The dyes carboxy-SNARF-1 and BCECF are fluorescent probes of intracellular pH that exhibit changes in spectral shape upon proton binding which allow one to use measurements of fluorescence at two or more wavelengths in order to measure pH without artifacts associated with variability in dye loading, etc. In evaluating these dyes for this study, whole spectra, rather than measurements at two wavelengths, were analyzed. For BCECF, the effects of the intracellular milieu were minimal: both the pH-sensitive excitation spectrum and the pKa agreed closely with values found in extracellular solution.

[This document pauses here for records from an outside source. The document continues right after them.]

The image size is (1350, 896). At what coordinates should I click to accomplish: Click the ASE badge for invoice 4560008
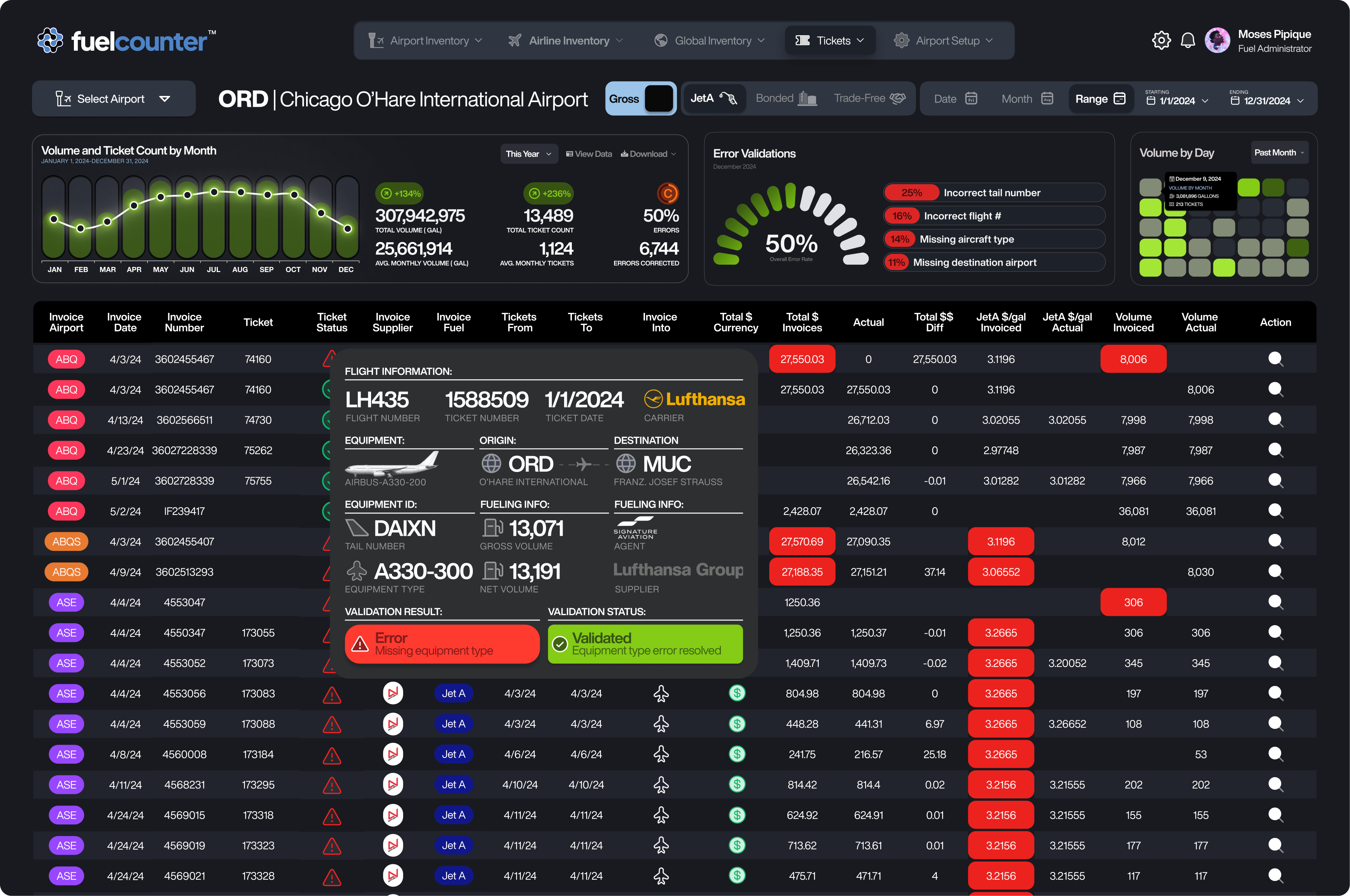[x=66, y=754]
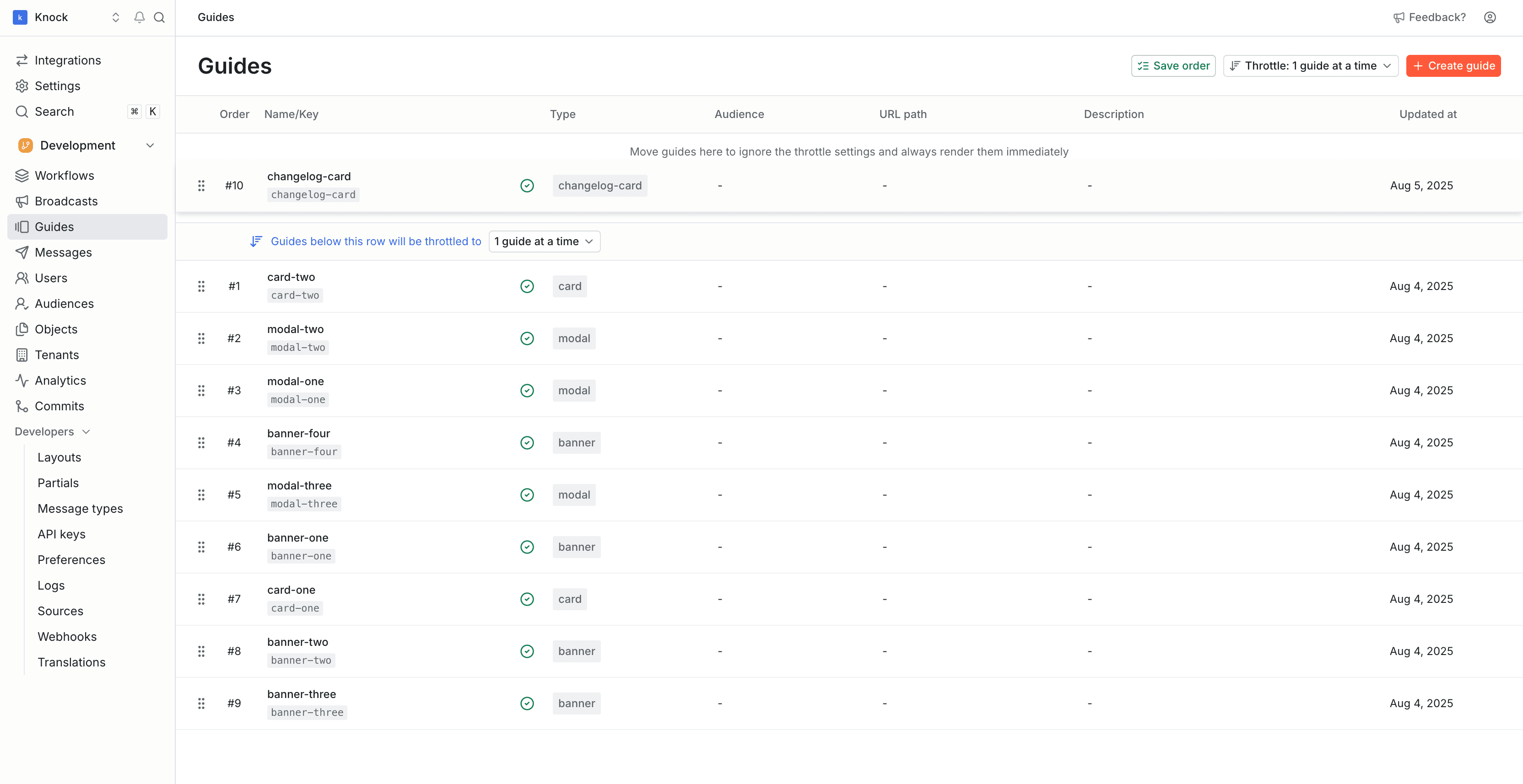This screenshot has height=784, width=1523.
Task: Select the status indicator on banner-three
Action: click(527, 703)
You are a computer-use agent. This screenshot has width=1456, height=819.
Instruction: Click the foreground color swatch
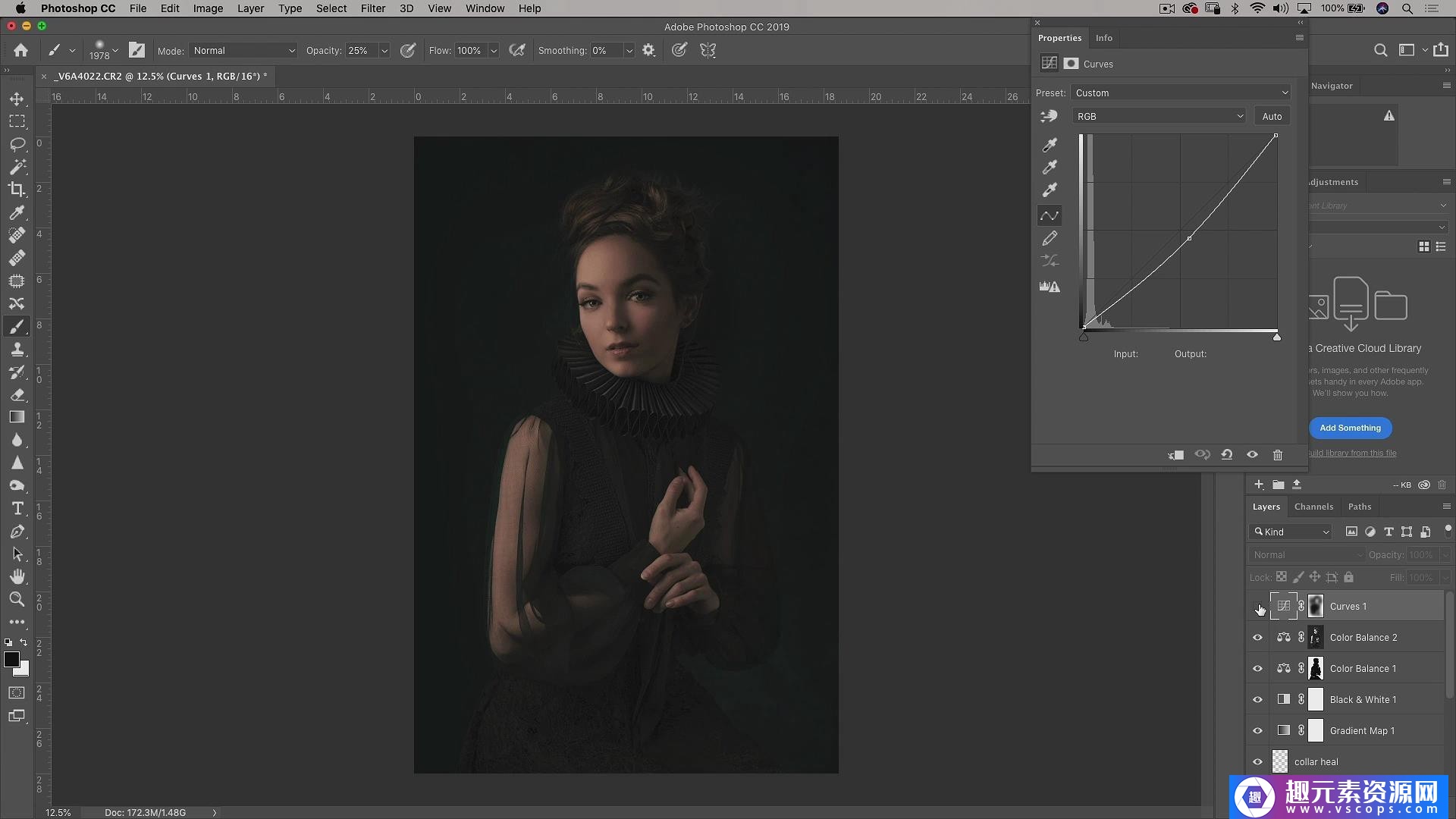pos(11,659)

In contrast, both the spectra and the pKa for the emission spectrum-shifting carboxy-SNARF-1 showed significant differences between intracellular and extracellular dye. As a result, extremely misleading values for intracellular pH will be obtained if one attempts to use extracellular dye to calibrate intracellular carboxy-SNARF-1 measurements. Multiple origins were found for the discrepancy: (i) the intracellular dye was found to be significantly quenched, with the deprotonated form being more strongly quenched than the protonated form; and (ii) the pKa for the equilibrium with intracellular hydrogen ions was shifted by +0.2 pH units. These effects were readily reversed by disruption of the cell, but were not due to sequestering of dye in an acidic cell compartment. © 1992.